*** PROVIDED ENTRIES ***
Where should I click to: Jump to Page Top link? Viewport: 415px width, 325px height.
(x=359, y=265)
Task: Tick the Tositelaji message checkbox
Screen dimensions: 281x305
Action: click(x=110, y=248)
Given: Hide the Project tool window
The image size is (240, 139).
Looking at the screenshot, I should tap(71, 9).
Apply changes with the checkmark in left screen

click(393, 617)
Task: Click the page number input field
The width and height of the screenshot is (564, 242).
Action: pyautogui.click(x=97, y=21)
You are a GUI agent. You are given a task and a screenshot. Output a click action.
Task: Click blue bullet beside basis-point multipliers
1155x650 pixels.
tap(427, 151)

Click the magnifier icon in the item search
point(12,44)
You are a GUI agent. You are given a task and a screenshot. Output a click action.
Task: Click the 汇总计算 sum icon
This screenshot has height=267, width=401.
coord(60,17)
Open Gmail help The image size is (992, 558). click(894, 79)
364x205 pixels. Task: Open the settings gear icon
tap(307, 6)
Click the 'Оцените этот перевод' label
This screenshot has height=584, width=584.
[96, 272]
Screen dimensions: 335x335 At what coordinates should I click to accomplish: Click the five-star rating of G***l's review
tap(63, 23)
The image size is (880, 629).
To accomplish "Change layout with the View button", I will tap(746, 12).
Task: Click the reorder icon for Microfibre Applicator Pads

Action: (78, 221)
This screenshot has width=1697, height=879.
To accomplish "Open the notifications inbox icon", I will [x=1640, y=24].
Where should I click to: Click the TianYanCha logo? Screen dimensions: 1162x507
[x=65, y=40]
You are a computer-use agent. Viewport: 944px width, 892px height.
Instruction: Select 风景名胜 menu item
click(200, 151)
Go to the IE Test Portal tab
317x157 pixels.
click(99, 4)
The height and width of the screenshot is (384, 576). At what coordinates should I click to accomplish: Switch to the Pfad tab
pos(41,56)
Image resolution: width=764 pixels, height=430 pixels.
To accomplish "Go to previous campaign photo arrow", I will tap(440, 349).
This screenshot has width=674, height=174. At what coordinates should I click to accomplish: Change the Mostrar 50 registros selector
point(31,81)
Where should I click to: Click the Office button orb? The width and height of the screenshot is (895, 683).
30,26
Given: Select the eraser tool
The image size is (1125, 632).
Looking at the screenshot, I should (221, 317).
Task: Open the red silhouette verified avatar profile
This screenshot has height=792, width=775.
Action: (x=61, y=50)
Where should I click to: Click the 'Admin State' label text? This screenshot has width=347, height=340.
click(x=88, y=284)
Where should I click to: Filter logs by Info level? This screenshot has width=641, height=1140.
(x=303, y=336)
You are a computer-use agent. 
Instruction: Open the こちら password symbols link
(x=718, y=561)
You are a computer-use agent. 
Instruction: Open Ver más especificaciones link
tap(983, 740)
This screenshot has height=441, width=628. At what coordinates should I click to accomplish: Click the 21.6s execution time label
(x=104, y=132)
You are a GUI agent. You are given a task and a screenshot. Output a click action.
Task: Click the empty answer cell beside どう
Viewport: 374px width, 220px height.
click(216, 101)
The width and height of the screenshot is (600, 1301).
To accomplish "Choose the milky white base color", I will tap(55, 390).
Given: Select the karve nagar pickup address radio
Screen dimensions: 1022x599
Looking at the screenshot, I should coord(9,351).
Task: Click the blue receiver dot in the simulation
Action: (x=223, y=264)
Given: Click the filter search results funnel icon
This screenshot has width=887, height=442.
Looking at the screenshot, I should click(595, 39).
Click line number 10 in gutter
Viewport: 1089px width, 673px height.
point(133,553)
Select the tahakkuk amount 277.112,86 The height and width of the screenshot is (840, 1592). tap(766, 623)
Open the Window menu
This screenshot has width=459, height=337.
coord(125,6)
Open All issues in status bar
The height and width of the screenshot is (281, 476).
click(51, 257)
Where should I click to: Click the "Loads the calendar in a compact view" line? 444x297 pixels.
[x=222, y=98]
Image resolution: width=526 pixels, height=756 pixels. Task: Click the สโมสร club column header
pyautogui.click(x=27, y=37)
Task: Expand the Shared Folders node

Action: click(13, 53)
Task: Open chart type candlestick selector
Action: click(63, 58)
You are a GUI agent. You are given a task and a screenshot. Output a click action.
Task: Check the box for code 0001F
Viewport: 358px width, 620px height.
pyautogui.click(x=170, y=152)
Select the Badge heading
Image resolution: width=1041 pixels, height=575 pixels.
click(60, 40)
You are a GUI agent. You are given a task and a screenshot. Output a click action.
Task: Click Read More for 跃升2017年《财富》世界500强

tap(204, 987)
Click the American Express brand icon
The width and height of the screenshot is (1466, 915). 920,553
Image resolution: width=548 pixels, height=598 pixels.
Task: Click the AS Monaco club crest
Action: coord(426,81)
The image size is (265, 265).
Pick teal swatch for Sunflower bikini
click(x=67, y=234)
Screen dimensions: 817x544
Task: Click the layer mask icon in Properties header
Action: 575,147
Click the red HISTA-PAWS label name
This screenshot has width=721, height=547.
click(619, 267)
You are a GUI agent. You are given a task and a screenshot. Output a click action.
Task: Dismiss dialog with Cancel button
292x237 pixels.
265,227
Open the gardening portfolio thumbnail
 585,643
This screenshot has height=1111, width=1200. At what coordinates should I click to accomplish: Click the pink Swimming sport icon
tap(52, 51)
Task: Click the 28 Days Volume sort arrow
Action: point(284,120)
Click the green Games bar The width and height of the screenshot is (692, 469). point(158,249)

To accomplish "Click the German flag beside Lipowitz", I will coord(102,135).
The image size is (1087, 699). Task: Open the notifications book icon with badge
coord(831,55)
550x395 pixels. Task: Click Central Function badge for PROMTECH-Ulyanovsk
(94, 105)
*** End of PROVIDED ENTRIES ***
• YOUR TASK:
The answer is the lines above between the line holding "Task: Tick the Tositelaji message checkbox" and the line holding "Given: Select the eraser tool", inclusive, each written out exactly, and no others.

• RESULT FOR THIS EXERCISE:
Task: Tick the Tositelaji message checkbox
Screen dimensions: 281x305
Action: click(x=110, y=248)
Given: Hide the Project tool window
The image size is (240, 139).
Looking at the screenshot, I should tap(71, 9).
Apply changes with the checkmark in left screen

click(393, 617)
Task: Click the page number input field
The width and height of the screenshot is (564, 242).
Action: pyautogui.click(x=97, y=21)
You are a GUI agent. You are given a task and a screenshot. Output a click action.
Task: Click blue bullet beside basis-point multipliers
1155x650 pixels.
tap(427, 151)

Click the magnifier icon in the item search
point(12,44)
You are a GUI agent. You are given a task and a screenshot. Output a click action.
Task: Click the 汇总计算 sum icon
This screenshot has height=267, width=401.
coord(60,17)
Open Gmail help The image size is (992, 558). click(894, 79)
364x205 pixels. Task: Open the settings gear icon
tap(307, 6)
Click the 'Оцените этот перевод' label
This screenshot has height=584, width=584.
[96, 272]
Screen dimensions: 335x335 At what coordinates should I click to accomplish: Click the five-star rating of G***l's review
tap(63, 23)
The image size is (880, 629).
To accomplish "Change layout with the View button", I will tap(746, 12).
Task: Click the reorder icon for Microfibre Applicator Pads

Action: (78, 221)
This screenshot has width=1697, height=879.
To accomplish "Open the notifications inbox icon", I will [x=1640, y=24].
Where should I click to: Click the TianYanCha logo? Screen dimensions: 1162x507
[x=65, y=40]
You are a computer-use agent. Viewport: 944px width, 892px height.
Instruction: Select 风景名胜 menu item
click(200, 151)
Go to the IE Test Portal tab
317x157 pixels.
click(99, 4)
The height and width of the screenshot is (384, 576). At what coordinates should I click to accomplish: Switch to the Pfad tab
pos(41,56)
Image resolution: width=764 pixels, height=430 pixels.
To accomplish "Go to previous campaign photo arrow", I will tap(440, 349).
This screenshot has width=674, height=174. At what coordinates should I click to accomplish: Change the Mostrar 50 registros selector
point(31,81)
Where should I click to: Click the Office button orb? The width and height of the screenshot is (895, 683).
30,26
Given: Select the eraser tool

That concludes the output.